• **Teks Kutipan**:
>>

Jumat, 01 Januari 2010

Setelah Membaca Gurita Cikeas 



oleh Asep Sambodja

Sebelum membaca buku ini, saya merasa penasaran: kenapa buku ini lenyap dari 
peredaran meskipun tidak dilarang? Setelah saya membaca buku ini, saya tambah 
penasaran: benarkah?

Buku Membongkar Gurita Cikeas karya George Junus Aditjondro (2009) memang 
sangat mengejutkan. Isinya tidak saja mengejutkan Presiden Soesilo Bambang 
Yudhoyono (SBY), melainkan juga keluarga, konstituen Partai Demokrat, dan 
pengurus yayasan yang disebut-sebut dalam buku tersebut.

Buku Gurita Cikeas ini tidak secara langsung menyebut adanya aliran dana Bank 
Century ke Presiden SBY, melainkan ada dugaan sebagian dana dari total Rp 6,7 
triliun itu lari ke “pihak ketiga”. George menganggap wajar kalau ada dugaan 
masyarakat yang menduga dana Bank Century itu mengalir ke penyumbang dana 
kampanye Partai Demokrat saat Pemilu 2009 lalu.

<<

• **Data Tersedia**:
>>

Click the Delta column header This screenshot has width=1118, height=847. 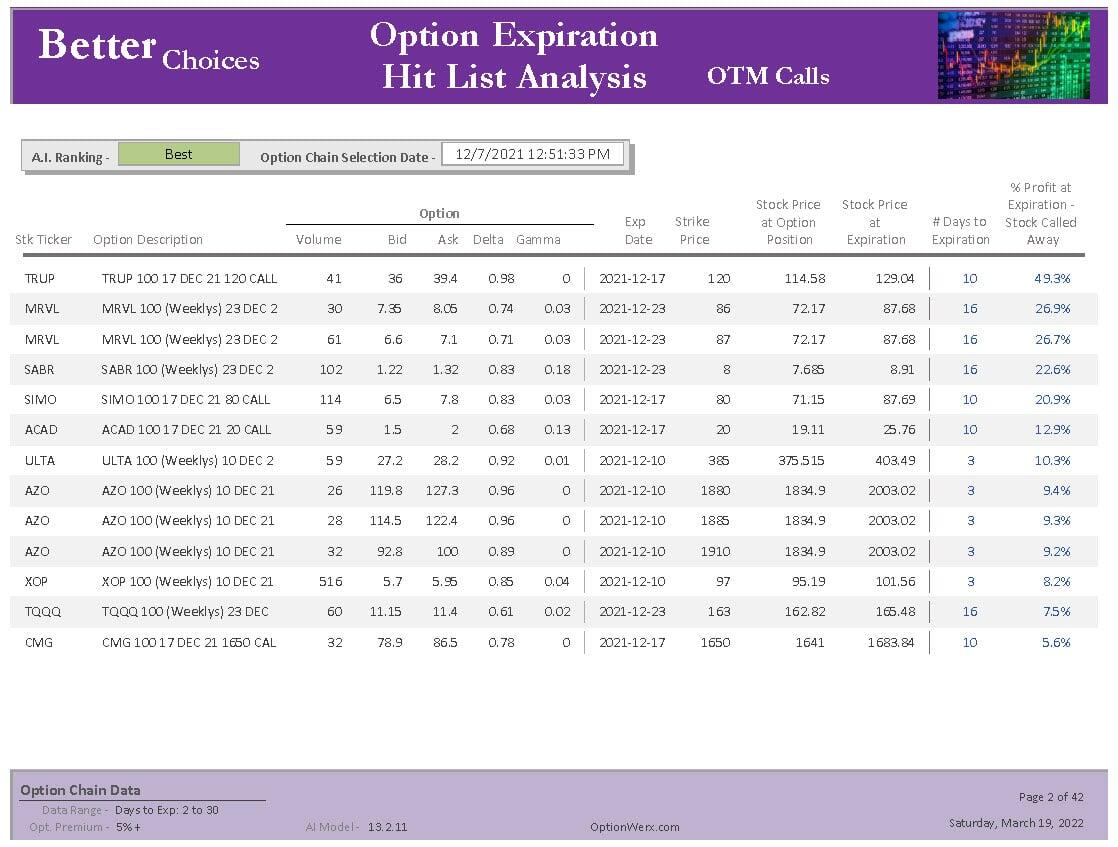coord(488,240)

<<

• **Soal Latihan**:
1) Menurut teks kutipan tentang buku Gurita Cikeas, berapa total dana Bank Century yang sebagian di antaranya diduga lari ke "pihak ketiga"?
2) Sebutkan semua pihak yang menurut teks kutipan tentang buku Gurita Cikeas dikejutkan oleh isi buku tersebut.
3) Teruskan teks kutipan tentang buku Gurita Cikeas di atas, mulai setelah kalimat terakhir yang ditampilkan.
Baris-baris data di atas merupakan bahan yang terpisah dari teks kutipan.

• **Jawaban Tiap Soal**:
1) Rp 6,7 triliun.

2) Presiden Soesilo Bambang Yudhoyono (SBY), keluarga, konstituen Partai Demokrat, dan pengurus yayasan yang disebut-sebut dalam buku tersebut.

3)
Yang cukup mengagetkan pembaca adalah banyaknya nama pejabat negara, keluarga 
SBY, dan pengusaha, dan istri-istri pejabat yang terlibat dalam apa yang 
disebut George sebagai oligarki, yakni pemerintahan yang dijalankan oleh 
beberapa orang yang berkuasa dari golongan atau kelompok tertentu, yang dalam 
buku ini dikiaskan dengan gurita. Nama-nama yang disebut itu di antaranya Ani 
Yudhoyono, Hartanto Edhie Wibowo, Edhie Baskoro Yudhoyono, Hatta Rajasa, Boedi 
Sampoerna, Hartati Murdaya, dan masih banyak lagi.

Yang lebih mengejutkan adalah munculnya nama Arthalyta Suryani yang disapa 
Ayin—yang terlibat dalam kasus penyuapan kepada jaksa Urip Tri Gunawan hingga 
diganjar 20 tahun penjara—yang dikatakan George dekat dengan Ani Yudhoyono 
karena kedudukan Arthalyta Suryani sebagai bendahara Yayasan Mutu Manikam 
Nusantara. Ada pula nama Sjamsul Nursalim (pemilik perusahaan Gajah 
Tunggal—yang memiliki Grand Indonesia Shopping Town) dan Djoko S. Tjandra, yang 
masuk dalam daftar pengusaha bermasalah. Dikatakan bermasalah, karena menurut 
George, Sjamsul Nursalim yang menjadi buron dalam kasus BLBI, yang masih 
merugikan uang rakyat sebesar Rp 4,2 triliun itu belum kelar..

Apa yang ditulis George dalam buku ini sangat gamblang, jelas, cetho welo-welo. 
Termasuk soal pelanggaran terhadap UU Pemilu yang dilakukan caleg-caleg dari 
Partai Demokrat dan soal aliran dana ke harian Jurnal Nasional.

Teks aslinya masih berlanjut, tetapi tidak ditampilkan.